WHAT YOU NEED TO DO =>
Every record must be copied exactly, from first line to last.

INPUT DATA =>
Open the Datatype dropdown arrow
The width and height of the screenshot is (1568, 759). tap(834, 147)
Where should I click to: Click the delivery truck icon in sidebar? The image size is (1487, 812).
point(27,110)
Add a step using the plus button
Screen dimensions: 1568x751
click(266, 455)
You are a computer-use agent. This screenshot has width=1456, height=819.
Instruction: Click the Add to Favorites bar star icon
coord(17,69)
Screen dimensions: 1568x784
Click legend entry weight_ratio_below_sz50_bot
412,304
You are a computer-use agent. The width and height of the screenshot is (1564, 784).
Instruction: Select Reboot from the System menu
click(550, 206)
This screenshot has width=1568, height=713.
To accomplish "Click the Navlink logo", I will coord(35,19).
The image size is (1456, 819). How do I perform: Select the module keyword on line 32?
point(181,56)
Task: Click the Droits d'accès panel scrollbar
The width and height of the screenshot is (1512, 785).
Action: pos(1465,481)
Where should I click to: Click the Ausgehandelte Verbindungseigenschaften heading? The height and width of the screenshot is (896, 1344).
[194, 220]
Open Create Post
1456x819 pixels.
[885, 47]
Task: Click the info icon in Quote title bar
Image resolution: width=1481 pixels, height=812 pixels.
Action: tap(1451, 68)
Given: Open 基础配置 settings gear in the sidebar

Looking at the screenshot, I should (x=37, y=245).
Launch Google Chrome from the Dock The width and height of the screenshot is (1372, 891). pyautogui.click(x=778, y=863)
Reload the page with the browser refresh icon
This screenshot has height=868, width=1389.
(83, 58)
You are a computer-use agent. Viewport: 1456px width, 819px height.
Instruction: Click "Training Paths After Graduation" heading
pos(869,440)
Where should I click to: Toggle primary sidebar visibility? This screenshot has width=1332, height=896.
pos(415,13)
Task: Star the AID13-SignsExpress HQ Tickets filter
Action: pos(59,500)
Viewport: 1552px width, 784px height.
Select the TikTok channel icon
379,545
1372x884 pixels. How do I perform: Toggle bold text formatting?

SOLVED EXERCISE =>
Open the Datatype dropdown arrow
The width and height of the screenshot is (1568, 759). tap(834, 147)
Where should I click to: Click the delivery truck icon in sidebar? The image size is (1487, 812).
point(27,110)
Add a step using the plus button
Screen dimensions: 1568x751
click(266, 455)
You are a computer-use agent. This screenshot has width=1456, height=819.
Instruction: Click the Add to Favorites bar star icon
coord(17,69)
Screen dimensions: 1568x784
Click legend entry weight_ratio_below_sz50_bot
412,304
You are a computer-use agent. The width and height of the screenshot is (1564, 784).
Instruction: Select Reboot from the System menu
click(550, 206)
This screenshot has width=1568, height=713.
To accomplish "Click the Navlink logo", I will coord(35,19).
The image size is (1456, 819). How do I perform: Select the module keyword on line 32?
point(181,56)
Task: Click the Droits d'accès panel scrollbar
The width and height of the screenshot is (1512, 785).
Action: pos(1465,481)
Where should I click to: Click the Ausgehandelte Verbindungseigenschaften heading? The height and width of the screenshot is (896, 1344).
[194, 220]
Open Create Post
1456x819 pixels.
[885, 47]
Task: Click the info icon in Quote title bar
Image resolution: width=1481 pixels, height=812 pixels.
Action: tap(1451, 68)
Given: Open 基础配置 settings gear in the sidebar

Looking at the screenshot, I should (x=37, y=245).
Launch Google Chrome from the Dock The width and height of the screenshot is (1372, 891). pyautogui.click(x=778, y=863)
Reload the page with the browser refresh icon
This screenshot has height=868, width=1389.
(83, 58)
You are a computer-use agent. Viewport: 1456px width, 819px height.
Instruction: Click "Training Paths After Graduation" heading
pos(869,440)
Where should I click to: Toggle primary sidebar visibility? This screenshot has width=1332, height=896.
pos(415,13)
Task: Star the AID13-SignsExpress HQ Tickets filter
Action: pos(59,500)
Viewport: 1552px width, 784px height.
Select the TikTok channel icon
379,545
1372x884 pixels. How do I perform: Toggle bold text formatting?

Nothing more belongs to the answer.